Of course, what he heard was far more serious, although he wouldn't know until later that morning.
Beaudry and his company learned about the terrorist attacks the same way many other Americans had -- secondhand, in his case from the bus driver who rushed the platoon back to Fort Myers.
Over the next few days the destruction became far more real to him than a voice over the radio or images on TV.
The rest of the week his unit -- famous for guarding the Tomb of the Unknown Soldier at Arlington National Cemetery -- prepared funeral services delayed by the attacks.
"We were not going to let Osama bin Laden take away the honors of these people," he said.
Then the following Monday, after the dust settled at the Pentagon site, Beaudry traded in his perfectly pressed dress uniform for a stark white decontamination suit and went to work amid the devastation.
His unit was assigned to recovery, sorting rubble from remains and preparing the Defense Department headquarters for its eventual reconstruction.
When Beaudry and his unit returned to the Pentagon, he was reminded of a decision he had made only weeks earlier -- to turn down a tour guide position at the famed military complex, a decision his mother, Debbie Beaudry, was thankful he made.
"It made me feel like angels were looking over him," Debbie said. "He could've been right there."
Before going into the wreckage, Beaudry's platoon leader, 1st Lt. Steven Uejio, remembers preparing the soldiers for what they would have to do.
"The best way to prepare them is to be honest," Uejio said. "That way they know what they're going to be seeing."
What Beaudry saw inside more closely resembled a war zone than the nerve center of the most powerful military in the world.

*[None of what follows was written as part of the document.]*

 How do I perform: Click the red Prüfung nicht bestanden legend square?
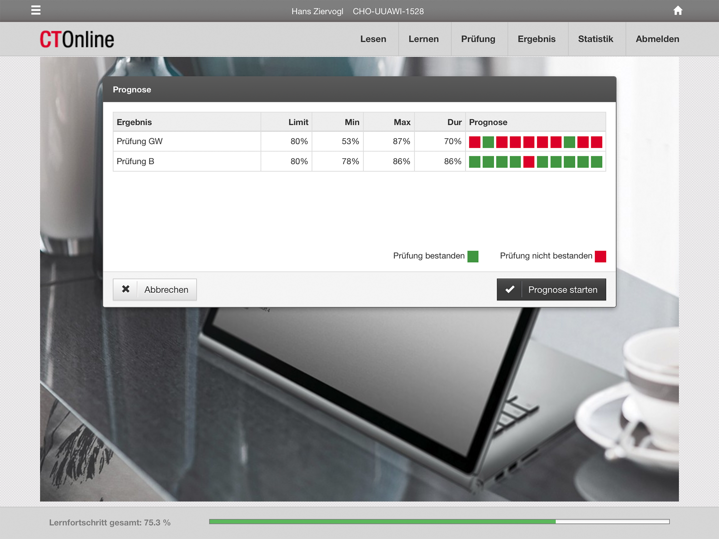[x=600, y=256]
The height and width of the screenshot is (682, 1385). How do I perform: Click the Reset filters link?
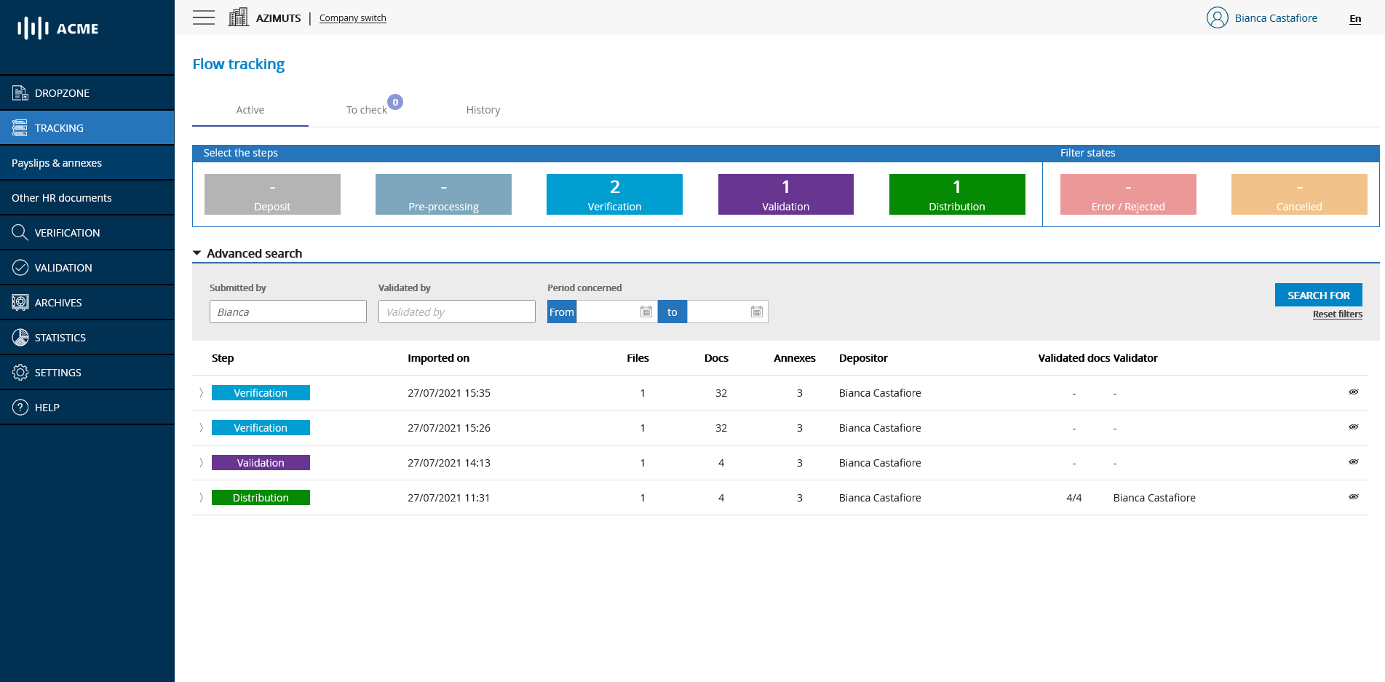click(1337, 314)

Amid the destruction, he remembers, entire portions of the offices were perfectly preserved, complete with computer monitors glowing and Top 40 music coming from small radios.
But all the honesty in the world couldn't prepare the platoon for the carnage that lay within feet of the seemingly pristine office space. Beaudry and his platoon were given the gruesome task of removing human remains.

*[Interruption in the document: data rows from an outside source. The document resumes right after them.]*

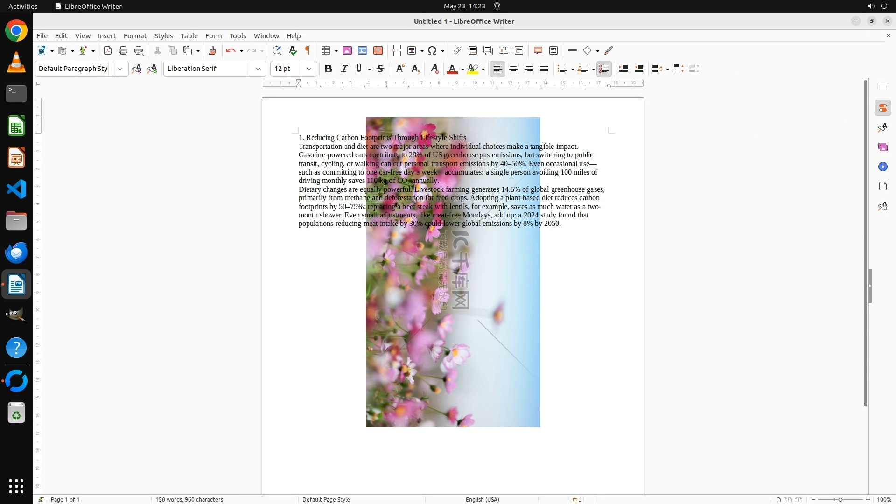Open the font name dropdown list
This screenshot has width=896, height=504.
pyautogui.click(x=258, y=69)
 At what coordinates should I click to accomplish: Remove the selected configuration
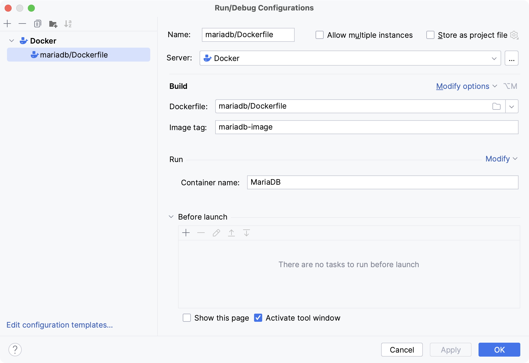point(22,24)

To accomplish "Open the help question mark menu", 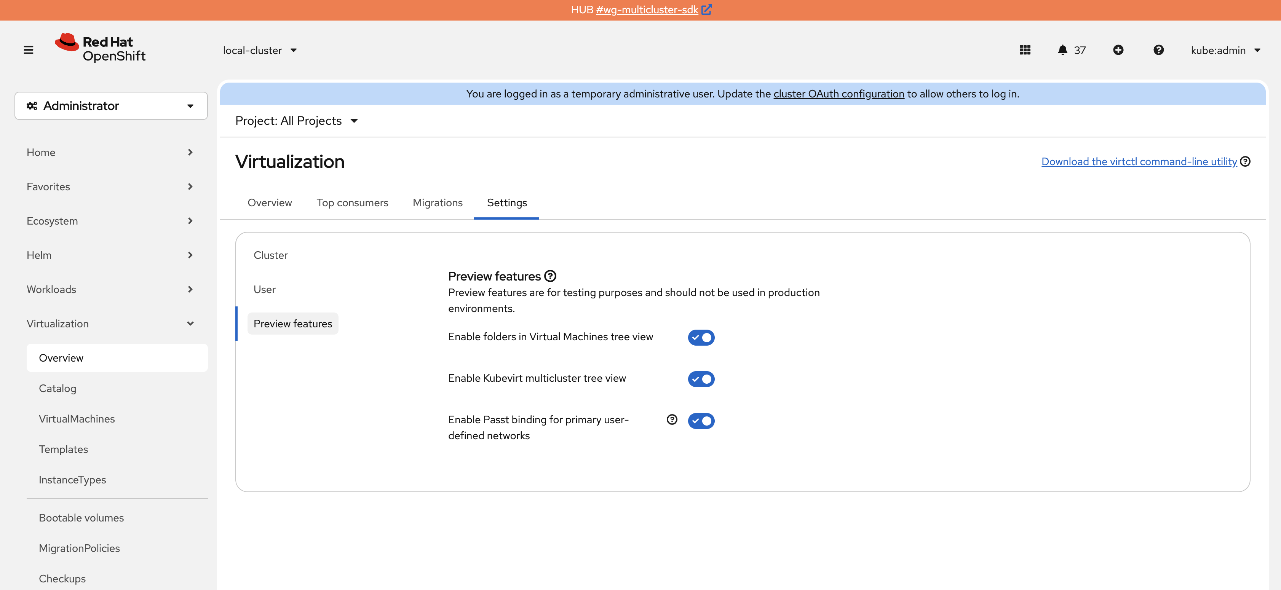I will click(x=1158, y=50).
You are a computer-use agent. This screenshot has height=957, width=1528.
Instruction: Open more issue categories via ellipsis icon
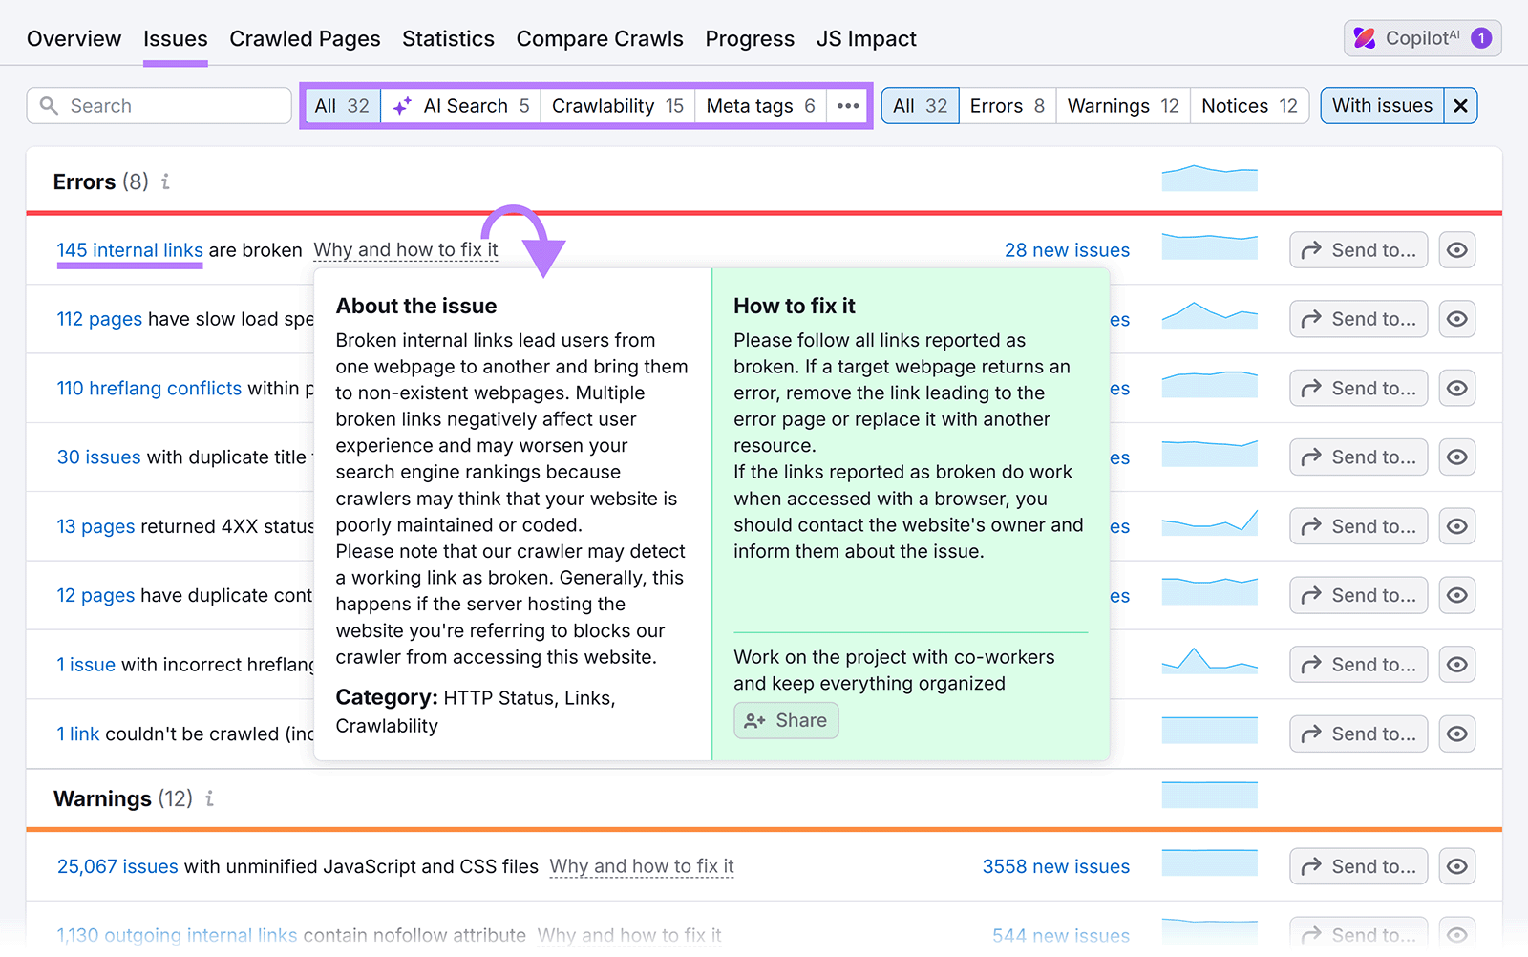pos(846,105)
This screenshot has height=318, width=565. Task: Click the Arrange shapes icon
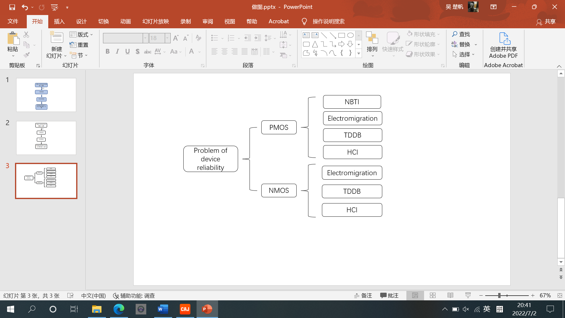[x=372, y=38]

The only problem was that the human remains were often indistinguishable from the structural ones, he said.
It was this contradiction that proved too much for some of the men and women at the scene, he said.

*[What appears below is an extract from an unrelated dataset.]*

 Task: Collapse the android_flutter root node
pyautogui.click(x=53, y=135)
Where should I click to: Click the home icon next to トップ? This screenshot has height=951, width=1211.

"You can't associate when you're doing the job, but the little things sink in," Beaudry said.
The little things included removing the bodies of the people who worked at those still-running computer terminals and clearing the plaster that was once overhead.
To focus attention away from the grisly task, Beaudry remembers a running joke within the company -- that the full-body decontamination suits they wore were reminiscent of those in a Beastie Boys music video.
For some of his fellow soldiers, however, humor wasn't enough to take their minds away from the job they had to do. The Army provided counseling services for the men and women at the site, but some of his crew had to be reassigned, he said.
"We lost a couple guys, but surprisingly the majority of my squad stayed up in there," Beaudry said.
His thoughts then turned to the friend who had taken the job Beaudry almost did. It wasn't until weeks later he found out his fellow soldier wasn't working that day.
Now, nearly a year later, as he gets ready to take psychology and criminal justice classes at CCSN, Beaudry says his former life in the Army seems a world away. In July he loaded his all of his earthly belongings into his aging Chevy Cavalier to start a new chapter in his life back home, in Las Vegas.
What exactly that new chapter entails, he doesn't know.
But after four years in the Army, old habits die hard. Even though his hair is no longer in an Army-regulation buzzcut and T-shirts and cargo shorts have replaced the signature olive-drab uniform, military jargon still peppers his everyday conversation.
"I said 'Roger' to my mom once," Beaudry said.
That doesn't bother Beaudry, though. It's a reminder that each chapter in his life has provided its lessons.
It is too early to tell how the events will affect Beaudry and others in his platoon in the long run, said Uejio, himself a two-year Army veteran.
"I have no way of telling what it has done to me or what it may do in the future," Uejio said.
But one thing the events of Sept. 11 taught him, Beaudry said, is to live in the present and not spent too much time planning.
When classes begin this fall, Beaudry may be just another face in the crowd at CCSN, but he will already be more educated than most of his peers, he said, having worked under circumstances most people can't imagine.
"I think education is not just a sheet of paper, it's your life experiences," Beaudry said.
"I think it's a bad idea to plan too much. You can't say four years from now what you'll be doing. Right now, I just want to get registered for classes."